→ Assignment: Word for word, repeat all of the entries.

→ Exercise materials:
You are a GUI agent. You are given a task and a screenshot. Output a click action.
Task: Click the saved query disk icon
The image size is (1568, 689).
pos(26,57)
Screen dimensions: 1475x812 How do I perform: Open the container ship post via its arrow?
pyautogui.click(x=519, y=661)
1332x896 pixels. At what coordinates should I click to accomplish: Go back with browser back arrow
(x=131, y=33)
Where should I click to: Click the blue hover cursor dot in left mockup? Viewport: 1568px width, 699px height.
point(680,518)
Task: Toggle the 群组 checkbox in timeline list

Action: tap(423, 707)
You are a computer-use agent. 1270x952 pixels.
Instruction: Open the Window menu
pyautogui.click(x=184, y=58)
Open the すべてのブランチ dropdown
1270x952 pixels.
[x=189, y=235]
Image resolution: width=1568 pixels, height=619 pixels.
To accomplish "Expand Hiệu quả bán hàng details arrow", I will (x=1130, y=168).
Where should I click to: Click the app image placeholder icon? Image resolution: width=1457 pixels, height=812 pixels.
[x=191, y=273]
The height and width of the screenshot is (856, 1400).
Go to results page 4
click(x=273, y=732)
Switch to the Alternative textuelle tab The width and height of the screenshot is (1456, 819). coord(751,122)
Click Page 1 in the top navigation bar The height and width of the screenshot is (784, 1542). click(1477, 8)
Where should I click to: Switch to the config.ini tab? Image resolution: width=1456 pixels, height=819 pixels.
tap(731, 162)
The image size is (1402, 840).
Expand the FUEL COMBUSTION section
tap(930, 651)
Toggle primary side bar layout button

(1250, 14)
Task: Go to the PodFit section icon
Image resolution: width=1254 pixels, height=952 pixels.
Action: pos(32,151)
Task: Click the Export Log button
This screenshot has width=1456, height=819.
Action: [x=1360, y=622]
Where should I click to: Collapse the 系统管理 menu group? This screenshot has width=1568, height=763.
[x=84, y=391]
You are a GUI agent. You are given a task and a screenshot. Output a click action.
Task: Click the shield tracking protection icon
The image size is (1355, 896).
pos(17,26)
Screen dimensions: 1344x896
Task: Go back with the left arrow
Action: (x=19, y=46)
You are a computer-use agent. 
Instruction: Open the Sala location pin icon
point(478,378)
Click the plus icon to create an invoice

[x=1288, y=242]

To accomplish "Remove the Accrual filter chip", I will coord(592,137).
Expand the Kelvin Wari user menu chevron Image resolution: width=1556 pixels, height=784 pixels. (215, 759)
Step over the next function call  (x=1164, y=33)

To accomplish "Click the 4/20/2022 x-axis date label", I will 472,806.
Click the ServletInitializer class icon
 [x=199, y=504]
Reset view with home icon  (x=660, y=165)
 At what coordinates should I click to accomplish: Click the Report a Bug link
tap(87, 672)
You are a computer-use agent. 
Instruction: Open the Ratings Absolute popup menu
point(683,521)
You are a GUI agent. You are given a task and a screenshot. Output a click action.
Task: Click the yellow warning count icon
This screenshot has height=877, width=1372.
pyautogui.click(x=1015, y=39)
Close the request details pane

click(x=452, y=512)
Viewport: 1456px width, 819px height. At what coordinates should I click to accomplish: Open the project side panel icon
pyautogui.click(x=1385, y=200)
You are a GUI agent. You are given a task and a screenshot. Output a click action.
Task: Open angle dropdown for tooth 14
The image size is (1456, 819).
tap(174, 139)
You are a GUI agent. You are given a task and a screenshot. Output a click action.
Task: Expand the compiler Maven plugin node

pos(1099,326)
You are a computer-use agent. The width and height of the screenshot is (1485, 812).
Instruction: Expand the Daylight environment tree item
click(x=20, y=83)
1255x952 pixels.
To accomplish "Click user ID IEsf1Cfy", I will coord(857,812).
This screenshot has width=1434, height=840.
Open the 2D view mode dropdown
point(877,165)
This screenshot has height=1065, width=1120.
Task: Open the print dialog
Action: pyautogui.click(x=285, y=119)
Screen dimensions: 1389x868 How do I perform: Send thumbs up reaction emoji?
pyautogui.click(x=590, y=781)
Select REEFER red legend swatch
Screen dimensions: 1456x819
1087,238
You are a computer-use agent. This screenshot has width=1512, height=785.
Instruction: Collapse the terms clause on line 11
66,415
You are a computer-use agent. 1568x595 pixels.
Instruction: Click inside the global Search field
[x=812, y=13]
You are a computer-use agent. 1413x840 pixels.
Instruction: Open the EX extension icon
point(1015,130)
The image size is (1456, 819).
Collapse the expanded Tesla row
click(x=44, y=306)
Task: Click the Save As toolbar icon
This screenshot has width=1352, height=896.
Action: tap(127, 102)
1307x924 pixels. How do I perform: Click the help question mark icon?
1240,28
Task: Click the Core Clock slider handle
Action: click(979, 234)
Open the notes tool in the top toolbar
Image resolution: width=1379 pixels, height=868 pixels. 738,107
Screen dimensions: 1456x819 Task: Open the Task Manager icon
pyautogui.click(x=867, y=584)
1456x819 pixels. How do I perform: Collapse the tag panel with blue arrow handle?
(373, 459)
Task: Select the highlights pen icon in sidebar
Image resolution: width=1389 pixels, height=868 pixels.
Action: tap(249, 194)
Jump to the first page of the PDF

→ Result below:
You are a GUI agent. You are given a task and a screenshot. Output a click action.
Task: Click the saved query disk icon
The image size is (1568, 689).
pos(26,57)
Screen dimensions: 1475x812 How do I perform: Open the container ship post via its arrow?
pyautogui.click(x=519, y=661)
1332x896 pixels. At what coordinates should I click to accomplish: Go back with browser back arrow
(x=131, y=33)
Where should I click to: Click the blue hover cursor dot in left mockup? Viewport: 1568px width, 699px height.
point(680,518)
Task: Toggle the 群组 checkbox in timeline list

Action: tap(423, 707)
You are a computer-use agent. 1270x952 pixels.
Instruction: Open the Window menu
pyautogui.click(x=184, y=58)
Open the すべてのブランチ dropdown
1270x952 pixels.
[x=189, y=235]
Image resolution: width=1568 pixels, height=619 pixels.
To accomplish "Expand Hiệu quả bán hàng details arrow", I will (x=1130, y=168).
Where should I click to: Click the app image placeholder icon? Image resolution: width=1457 pixels, height=812 pixels.
[x=191, y=273]
The height and width of the screenshot is (856, 1400).
Go to results page 4
click(x=273, y=732)
Switch to the Alternative textuelle tab The width and height of the screenshot is (1456, 819). coord(751,122)
Click Page 1 in the top navigation bar The height and width of the screenshot is (784, 1542). click(1477, 8)
Where should I click to: Switch to the config.ini tab? Image resolution: width=1456 pixels, height=819 pixels.
tap(731, 162)
The image size is (1402, 840).
Expand the FUEL COMBUSTION section
tap(930, 651)
Toggle primary side bar layout button

(1250, 14)
Task: Go to the PodFit section icon
Image resolution: width=1254 pixels, height=952 pixels.
Action: pos(32,151)
Task: Click the Export Log button
This screenshot has width=1456, height=819.
Action: [x=1360, y=622]
Where should I click to: Collapse the 系统管理 menu group? This screenshot has width=1568, height=763.
[x=84, y=391]
You are a GUI agent. You are given a task and a screenshot. Output a click action.
Task: Click the shield tracking protection icon
The image size is (1355, 896).
pos(17,26)
Screen dimensions: 1344x896
Task: Go back with the left arrow
Action: (x=19, y=46)
You are a computer-use agent. 
Instruction: Open the Sala location pin icon
point(478,378)
Click the plus icon to create an invoice

[x=1288, y=242]

To accomplish "Remove the Accrual filter chip", I will coord(592,137).
Expand the Kelvin Wari user menu chevron Image resolution: width=1556 pixels, height=784 pixels. (215, 759)
Step over the next function call  (x=1164, y=33)

To accomplish "Click the 4/20/2022 x-axis date label", I will 472,806.
Click the ServletInitializer class icon
 [x=199, y=504]
Reset view with home icon  (x=660, y=165)
 At what coordinates should I click to accomplish: Click the Report a Bug link
tap(87, 672)
You are a computer-use agent. 
Instruction: Open the Ratings Absolute popup menu
point(683,521)
You are a GUI agent. You are given a task and a screenshot. Output a click action.
Task: Click the yellow warning count icon
This screenshot has height=877, width=1372.
pyautogui.click(x=1015, y=39)
Close the request details pane

click(x=452, y=512)
Viewport: 1456px width, 819px height. At what coordinates should I click to accomplish: Open the project side panel icon
pyautogui.click(x=1385, y=200)
You are a GUI agent. You are given a task and a screenshot. Output a click action.
Task: Open angle dropdown for tooth 14
The image size is (1456, 819).
tap(174, 139)
You are a GUI agent. You are given a task and a screenshot. Output a click action.
Task: Expand the compiler Maven plugin node

pos(1099,326)
You are a computer-use agent. The width and height of the screenshot is (1485, 812).
Instruction: Expand the Daylight environment tree item
click(x=20, y=83)
1255x952 pixels.
To accomplish "Click user ID IEsf1Cfy", I will coord(857,812).
This screenshot has width=1434, height=840.
Open the 2D view mode dropdown
point(877,165)
This screenshot has height=1065, width=1120.
Task: Open the print dialog
Action: pyautogui.click(x=285, y=119)
Screen dimensions: 1389x868 How do I perform: Send thumbs up reaction emoji?
pyautogui.click(x=590, y=781)
Select REEFER red legend swatch
Screen dimensions: 1456x819
1087,238
You are a computer-use agent. This screenshot has width=1512, height=785.
Instruction: Collapse the terms clause on line 11
66,415
You are a computer-use agent. 1568x595 pixels.
Instruction: Click inside the global Search field
[x=812, y=13]
You are a computer-use agent. 1413x840 pixels.
Instruction: Open the EX extension icon
point(1015,130)
The image size is (1456, 819).
Collapse the expanded Tesla row
click(x=44, y=306)
Task: Click the Save As toolbar icon
This screenshot has width=1352, height=896.
Action: tap(127, 102)
1307x924 pixels. How do I perform: Click the help question mark icon?
1240,28
Task: Click the Core Clock slider handle
Action: click(979, 234)
Open the notes tool in the top toolbar
Image resolution: width=1379 pixels, height=868 pixels. 738,107
Screen dimensions: 1456x819 Task: Open the Task Manager icon
pyautogui.click(x=867, y=584)
1456x819 pixels. How do I perform: Collapse the tag panel with blue arrow handle?
(373, 459)
Task: Select the highlights pen icon in sidebar
Image resolution: width=1389 pixels, height=868 pixels.
Action: tap(249, 194)
Jump to the first page of the PDF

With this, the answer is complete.